BRUSSELS – The 12th International Conference on “The EU, Turkey and the Kurds” hosted by the European Union Turkey Civic Commission (EUTCC) kicked off at the European Parliament earlier today.
The two-day conference to discuss ‘Old Crisis – New Solutions’ began with opening remarks by Kariane Westrheim, Chair of the European Union Turkey Civic Commission, and the EU Parliament’s Left Group chairperson, Gabi Zimmer.
Nobel laureate and former President of East Timor, José Ramos Horta, said he was watching the Kurdish people’s struggle with great admiration, saying, “The women fighting in Syria and Iraq are amazing combatants who remind me of woman revolutionaries that defended Stalingrad and Vietnam against occupation. Kurds are an example of the longest denial of a folk as a whole.”
Horta expressed his wishes for the attainment of peace between Kurds and the Turkish state as did happen in his country after an occupation by Indonesia of 24 years.
Nobel Peace Prize Laureate Shirin Ebadi from Iran called attention to the importance of ethnical and cultural diversity for cultural development, saying that it is among the basic duties of a democratic country to preserve this diversity and ensure that these segments do not suffer a violation of their rights.
Ebadi underlined that the Turkish state must respect the cultural rights of the Kurdish people who are going through a very severe situation at the moment. She noted that Kurds in East Kurdistan are also suffering discrimination by the Iranian government.
The conference continued with presentations by journalist Cengiz Çandar; Prof. David Romano; Prof. Susan Breau; Peter Galbraith, former U.S. Ambassador to the Republic of Croatia; Takis Hadkigeorgiou, Vice Chair of the EU-Turkey Joint Parliamentary Committee; Selahattin Demirtaş, Co-President of the People’s Democratic Party (HDP) and member of the Grand National Assembly of Turkey (Parkliament).
Speaking at the second session titled ‘From Model To Problem’, Peter Galbraith said Kurds most deserved participation in a ‘Geneva-3’ conference on the future of Syria because it was they who have fought terrorism the most. Galbraith underlined that Turkey should return to the table and reinitiate peace talks with the Kurdish movement, adding; “Whether you like it or not, the PKK is an effective movement. If you want peace, you must make peace with the PKK.”
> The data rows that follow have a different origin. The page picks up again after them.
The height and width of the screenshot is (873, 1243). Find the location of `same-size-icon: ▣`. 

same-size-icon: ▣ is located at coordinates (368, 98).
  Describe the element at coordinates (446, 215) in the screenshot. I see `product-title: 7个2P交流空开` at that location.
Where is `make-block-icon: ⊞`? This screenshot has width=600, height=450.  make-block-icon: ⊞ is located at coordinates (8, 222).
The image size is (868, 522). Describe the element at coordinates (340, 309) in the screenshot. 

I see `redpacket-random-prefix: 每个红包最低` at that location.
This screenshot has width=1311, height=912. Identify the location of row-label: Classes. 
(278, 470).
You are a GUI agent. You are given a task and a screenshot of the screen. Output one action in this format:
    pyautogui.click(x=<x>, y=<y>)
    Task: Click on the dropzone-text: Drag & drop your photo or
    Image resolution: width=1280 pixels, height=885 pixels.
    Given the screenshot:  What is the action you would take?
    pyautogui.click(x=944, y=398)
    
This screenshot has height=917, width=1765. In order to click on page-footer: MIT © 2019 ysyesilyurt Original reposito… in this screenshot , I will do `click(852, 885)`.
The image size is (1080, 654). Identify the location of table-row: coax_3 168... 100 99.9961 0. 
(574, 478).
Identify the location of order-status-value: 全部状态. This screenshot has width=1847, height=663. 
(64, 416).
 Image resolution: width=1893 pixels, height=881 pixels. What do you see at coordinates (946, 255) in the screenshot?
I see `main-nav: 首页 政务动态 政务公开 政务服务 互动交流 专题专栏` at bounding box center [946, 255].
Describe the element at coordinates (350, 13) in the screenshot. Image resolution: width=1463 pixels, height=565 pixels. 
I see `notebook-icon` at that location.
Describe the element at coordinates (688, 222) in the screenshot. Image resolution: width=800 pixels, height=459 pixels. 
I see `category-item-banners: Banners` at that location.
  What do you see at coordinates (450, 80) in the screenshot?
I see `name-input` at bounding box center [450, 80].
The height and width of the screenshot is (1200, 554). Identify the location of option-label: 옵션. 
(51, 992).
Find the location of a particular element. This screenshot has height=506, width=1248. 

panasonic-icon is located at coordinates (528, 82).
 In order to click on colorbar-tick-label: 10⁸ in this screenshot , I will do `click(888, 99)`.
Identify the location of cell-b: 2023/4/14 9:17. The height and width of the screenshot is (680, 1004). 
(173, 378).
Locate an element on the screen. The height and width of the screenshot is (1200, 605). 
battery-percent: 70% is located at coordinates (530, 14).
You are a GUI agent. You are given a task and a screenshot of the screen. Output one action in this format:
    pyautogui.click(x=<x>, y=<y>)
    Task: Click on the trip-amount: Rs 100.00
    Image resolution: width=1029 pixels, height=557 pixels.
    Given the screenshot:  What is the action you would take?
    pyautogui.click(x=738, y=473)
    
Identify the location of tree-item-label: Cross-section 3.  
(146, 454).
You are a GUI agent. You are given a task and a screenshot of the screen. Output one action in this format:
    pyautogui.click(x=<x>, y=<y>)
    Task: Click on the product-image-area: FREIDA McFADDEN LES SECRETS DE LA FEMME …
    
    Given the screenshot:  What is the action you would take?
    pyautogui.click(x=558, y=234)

Journalist Cengiz Çandar called attention to the disaster Turkey faces today, saying, “Turkey has evolved into a fascist regime after the elections. I am worried for my country as the Kurdish people are being subject to a disaster. What we face is an abdication of reason.”
Çandar emphasised that the AKP ruling party is also based on the support it has received from the European Union while perpetrating atrocities against the Kurdish people. “If the EU continues to act in line with its interests and remains silent on Turkey’s immoral practices, the situation will get much graver”, he added.
Susan Breau remarked that the Kurdish people had to take up arms and fight to protect their existence and yet have been charged with terrorism for fighting crimes against humanity. Stressing that the definition of terrorism must be changed, Breau said Kurdish combatants sacrificed their lives in the fight against ISIS, but were still labelled criminal and terrorist. “Turkey is making the anti-ISIS fight difficult. Kurds are the only force fighting these inhuman forces.”
Speaking next, HDP co-chair Selahattin Demirtaş pointed out that Turkey is currently going through the darkest political atmosphere of its recent history. “While the balances and statues in the region have all been turned upside down, this became a crisis of Turkey’s due to its unpreparedness with regards to the ideological foundation and foreign policy of the government. Kurds have reached the stage of catching up with change and comeingup with a solution to their own Kurdish problem.”
Pointing out that today, Kurds have once again taken to the stage of history, Demirtaş said this recently formed Kurdish perspective doesn’t threaten or ignore the Turkish people, other cultures, identities and faith groups in Turkey. He continued, “Kurds do not threaten Turks as an enemy. Nor are they a threat to Turkishness, secularism, Islam or other religions and faith groups. Yet, why do Turks consider Kurds as a threat? Because they have a status quo mindset. The world is changing and Turkey continues to pay a heavy price as it persistently remains out of this. All peoples are paying heavier prices.”
Demirtaş described Turkey’s objection to participation of the People’s Protection Units forces in northern Syria in a forthcoming Geneva-3 meeting as an abdication of reason.